Question

the distance between Akola and Bhusaval is 168 km .an Express train takes 1 hour less than a passenger train to cover the distance .find the average speed of train if the average speed of the express is more by 14 km/hr than the speed of the passenger train​

Answer 1

Given, distance between the two places=168km

We know that speed=distance traveled/time taken

=>time taken=distance traveled/speed

Let speed of passenger train be 'x' km/hr

Then the time taken by passenger train to cover the distance=168/x

given, speed of express is 14km more than that of passenger train

=>speed of express=(x+14) km/hr

=>Time taken by express=168/X+14

Now, it is given that express train takes 1 hour less than the passenger train to cover the distance.
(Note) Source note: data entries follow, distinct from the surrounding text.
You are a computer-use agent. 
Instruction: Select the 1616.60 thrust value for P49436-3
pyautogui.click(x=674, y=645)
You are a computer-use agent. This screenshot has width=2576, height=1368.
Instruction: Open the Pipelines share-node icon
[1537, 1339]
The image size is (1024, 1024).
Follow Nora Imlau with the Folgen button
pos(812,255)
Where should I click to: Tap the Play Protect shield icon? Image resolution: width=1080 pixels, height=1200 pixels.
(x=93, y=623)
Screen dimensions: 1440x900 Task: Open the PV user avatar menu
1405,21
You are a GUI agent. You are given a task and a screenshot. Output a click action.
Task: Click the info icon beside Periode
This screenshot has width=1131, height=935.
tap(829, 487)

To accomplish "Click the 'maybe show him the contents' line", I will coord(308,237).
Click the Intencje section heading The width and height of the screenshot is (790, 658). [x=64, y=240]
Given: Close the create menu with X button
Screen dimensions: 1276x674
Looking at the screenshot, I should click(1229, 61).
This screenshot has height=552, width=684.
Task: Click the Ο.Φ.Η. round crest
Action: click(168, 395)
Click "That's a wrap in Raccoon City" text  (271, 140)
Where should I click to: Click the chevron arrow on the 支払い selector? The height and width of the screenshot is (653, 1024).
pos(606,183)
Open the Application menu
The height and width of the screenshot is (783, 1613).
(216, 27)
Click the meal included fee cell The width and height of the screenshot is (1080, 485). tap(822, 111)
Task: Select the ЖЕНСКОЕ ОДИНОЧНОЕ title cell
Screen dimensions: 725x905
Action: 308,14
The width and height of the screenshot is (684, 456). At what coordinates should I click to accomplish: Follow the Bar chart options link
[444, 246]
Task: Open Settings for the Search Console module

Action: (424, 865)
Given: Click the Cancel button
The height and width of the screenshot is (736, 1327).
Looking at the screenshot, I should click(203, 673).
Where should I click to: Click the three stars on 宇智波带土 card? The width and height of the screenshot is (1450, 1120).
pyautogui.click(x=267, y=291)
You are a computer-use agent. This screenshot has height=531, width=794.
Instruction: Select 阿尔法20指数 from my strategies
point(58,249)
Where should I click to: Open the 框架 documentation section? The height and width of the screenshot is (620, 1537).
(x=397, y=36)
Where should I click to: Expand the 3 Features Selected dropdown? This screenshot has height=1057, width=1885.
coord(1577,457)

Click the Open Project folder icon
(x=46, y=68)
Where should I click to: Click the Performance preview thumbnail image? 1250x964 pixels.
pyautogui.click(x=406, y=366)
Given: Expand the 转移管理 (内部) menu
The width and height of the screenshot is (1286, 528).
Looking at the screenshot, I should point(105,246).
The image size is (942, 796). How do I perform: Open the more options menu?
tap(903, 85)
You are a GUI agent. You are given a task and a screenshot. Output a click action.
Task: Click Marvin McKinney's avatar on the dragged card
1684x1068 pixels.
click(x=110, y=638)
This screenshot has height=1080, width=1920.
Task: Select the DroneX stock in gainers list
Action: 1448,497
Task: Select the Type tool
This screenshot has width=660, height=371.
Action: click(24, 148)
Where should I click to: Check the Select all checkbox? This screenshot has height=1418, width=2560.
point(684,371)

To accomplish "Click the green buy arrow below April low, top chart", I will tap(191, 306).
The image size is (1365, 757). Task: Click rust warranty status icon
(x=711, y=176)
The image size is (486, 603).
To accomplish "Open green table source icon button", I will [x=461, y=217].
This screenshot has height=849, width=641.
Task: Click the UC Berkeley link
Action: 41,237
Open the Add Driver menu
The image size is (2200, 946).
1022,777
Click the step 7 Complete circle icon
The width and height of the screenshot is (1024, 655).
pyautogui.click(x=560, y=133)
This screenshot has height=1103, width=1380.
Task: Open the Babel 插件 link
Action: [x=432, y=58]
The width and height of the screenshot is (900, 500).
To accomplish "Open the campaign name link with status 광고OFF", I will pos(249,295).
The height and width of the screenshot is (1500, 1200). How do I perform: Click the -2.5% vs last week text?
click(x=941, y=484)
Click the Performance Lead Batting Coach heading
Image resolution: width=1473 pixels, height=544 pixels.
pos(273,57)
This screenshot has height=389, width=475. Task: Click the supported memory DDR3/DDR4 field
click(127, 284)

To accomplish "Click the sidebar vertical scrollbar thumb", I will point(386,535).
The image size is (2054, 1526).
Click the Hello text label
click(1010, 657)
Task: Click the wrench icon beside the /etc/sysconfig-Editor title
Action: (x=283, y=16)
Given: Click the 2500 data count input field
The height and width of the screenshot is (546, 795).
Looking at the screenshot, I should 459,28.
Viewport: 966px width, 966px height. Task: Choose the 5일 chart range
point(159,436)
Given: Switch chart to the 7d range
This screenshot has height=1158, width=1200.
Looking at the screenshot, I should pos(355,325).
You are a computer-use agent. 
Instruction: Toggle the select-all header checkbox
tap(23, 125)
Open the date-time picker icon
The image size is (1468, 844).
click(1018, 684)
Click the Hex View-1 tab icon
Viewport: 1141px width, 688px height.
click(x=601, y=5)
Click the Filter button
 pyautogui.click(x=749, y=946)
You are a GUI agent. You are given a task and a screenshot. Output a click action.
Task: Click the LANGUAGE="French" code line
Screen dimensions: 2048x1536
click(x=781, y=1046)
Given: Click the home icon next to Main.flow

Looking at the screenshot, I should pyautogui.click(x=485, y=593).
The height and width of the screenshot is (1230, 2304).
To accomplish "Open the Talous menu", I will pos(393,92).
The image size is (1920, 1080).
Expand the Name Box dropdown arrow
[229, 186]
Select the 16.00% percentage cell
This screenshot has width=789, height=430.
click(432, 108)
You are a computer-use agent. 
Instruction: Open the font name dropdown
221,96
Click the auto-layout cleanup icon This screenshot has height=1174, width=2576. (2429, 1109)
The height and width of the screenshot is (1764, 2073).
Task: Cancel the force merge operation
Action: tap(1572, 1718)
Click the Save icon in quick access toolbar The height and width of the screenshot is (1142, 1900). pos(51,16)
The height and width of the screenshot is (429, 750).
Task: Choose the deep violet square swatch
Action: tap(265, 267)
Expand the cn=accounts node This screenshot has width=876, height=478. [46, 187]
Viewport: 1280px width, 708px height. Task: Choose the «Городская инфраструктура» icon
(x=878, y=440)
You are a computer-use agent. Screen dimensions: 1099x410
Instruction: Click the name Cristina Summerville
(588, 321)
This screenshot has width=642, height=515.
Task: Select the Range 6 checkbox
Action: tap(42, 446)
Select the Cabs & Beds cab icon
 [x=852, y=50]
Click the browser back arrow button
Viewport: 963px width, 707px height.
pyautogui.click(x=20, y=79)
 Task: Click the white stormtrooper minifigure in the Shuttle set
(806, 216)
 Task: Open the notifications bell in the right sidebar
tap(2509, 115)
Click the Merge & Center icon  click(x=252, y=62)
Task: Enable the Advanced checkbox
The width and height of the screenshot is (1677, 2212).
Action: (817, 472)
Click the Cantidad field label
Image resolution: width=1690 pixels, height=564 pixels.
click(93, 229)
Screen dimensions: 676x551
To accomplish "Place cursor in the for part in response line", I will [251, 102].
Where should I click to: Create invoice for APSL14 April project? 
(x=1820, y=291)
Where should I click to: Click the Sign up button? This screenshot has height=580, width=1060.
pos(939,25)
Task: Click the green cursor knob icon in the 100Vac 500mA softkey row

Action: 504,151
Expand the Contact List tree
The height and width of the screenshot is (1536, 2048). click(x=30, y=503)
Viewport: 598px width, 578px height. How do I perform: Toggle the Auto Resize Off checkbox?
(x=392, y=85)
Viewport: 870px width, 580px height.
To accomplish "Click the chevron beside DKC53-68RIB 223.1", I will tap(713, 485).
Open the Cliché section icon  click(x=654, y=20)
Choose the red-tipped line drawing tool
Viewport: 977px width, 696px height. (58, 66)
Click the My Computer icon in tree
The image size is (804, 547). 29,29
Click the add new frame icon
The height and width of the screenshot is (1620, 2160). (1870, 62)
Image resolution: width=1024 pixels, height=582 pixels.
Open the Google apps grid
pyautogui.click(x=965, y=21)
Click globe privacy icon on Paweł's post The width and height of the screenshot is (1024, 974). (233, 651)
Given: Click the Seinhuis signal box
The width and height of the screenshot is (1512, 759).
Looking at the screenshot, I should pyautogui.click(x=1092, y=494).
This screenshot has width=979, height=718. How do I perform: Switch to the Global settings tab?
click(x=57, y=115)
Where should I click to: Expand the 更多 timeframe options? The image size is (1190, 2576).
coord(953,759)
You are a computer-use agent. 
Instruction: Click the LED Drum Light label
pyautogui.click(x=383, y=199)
=>Time taken by passenger train-time taken by express train=1

$\frac{168}{x} - \frac{168}{x + 14} = 1$

$\frac{168(x + 14) - 168x}{x(x + 14)} = 1$

On simplifying, we get the equation

${x}^{2} + 14x - 2352 = 0$

${x}^{2} + 56x - 42x - 2352 = 0$

$x(x + 56) - 42(x + 56) = 0$

Which implies, x=42,-56

But x cannot be negative

=> x=42

Therefore, speed of passenger train x=42km/hr

and speed of express (x+14) = 56km/hr